The semiconductor market is very cyclical, with explosive booms and career-ending busts. The major U.S. semiconductor suppliers – the shops that outfit the fabricators that make chips – typically rely on subcontractors. Those agreements usually require CNC subcontractors to buy and stock raw materials. When semiconductor suppliers slow down, those partners are stuck with the costs.
“It drove a lot of people out of business,” Pierce said. “That’s not happened once, but several times to people in the bay area.” While the area has diversified into the aerospace and medical fields, semiconductor machining is still viable. “When semiconductor comes back, these shops will gear up for it, but knowing it will drop again,” Pierce noted.
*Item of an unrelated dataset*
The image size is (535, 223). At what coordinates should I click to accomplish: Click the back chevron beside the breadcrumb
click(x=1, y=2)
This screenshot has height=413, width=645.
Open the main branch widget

Adapting to job surges and dry spells is a critical skill set needed in the semiconductor manufacturing sector, according to Michael Tamasi, President and CEO of AccuRounds, a high-precision machine shop in Avon, Mass. The company has stayed successful in the semiconductor space partly because of its diversification – AccuRounds machines custom mechanical parts for various industries.
“I think what’s important for a contract manufacturer is to make sure that you’re not overly dependent on semiconductors or any other industry,” he said.
Lean manufacturing techniques are essential too, Tamasi said, as continuous improvement, the ability to machine different materials, supply chain management, and certifications that ensure you have a solid quality management system.
Additionally, the shop uses multitalented machinists to keep parts moving. AccuRounds houses Swiss machines, lathes, mills, grinders, and other devices to process semiconductor parts.
Getting ready for a surge of semiconductor jobs is equally as crucial as varying your customer base.
“You have to be willing to expand your capacity when needed – ideally before it’s needed – so you’re ready for it, the demand can change pretty quickly,” he said.
Many CNC shops supporting the semiconductor industry have learned those lessons, Tamasi said, and the industry is ready to shift back into production.
“I think we’re riding a pretty good wave here, and it could continue for quite some time,” Tamasi said.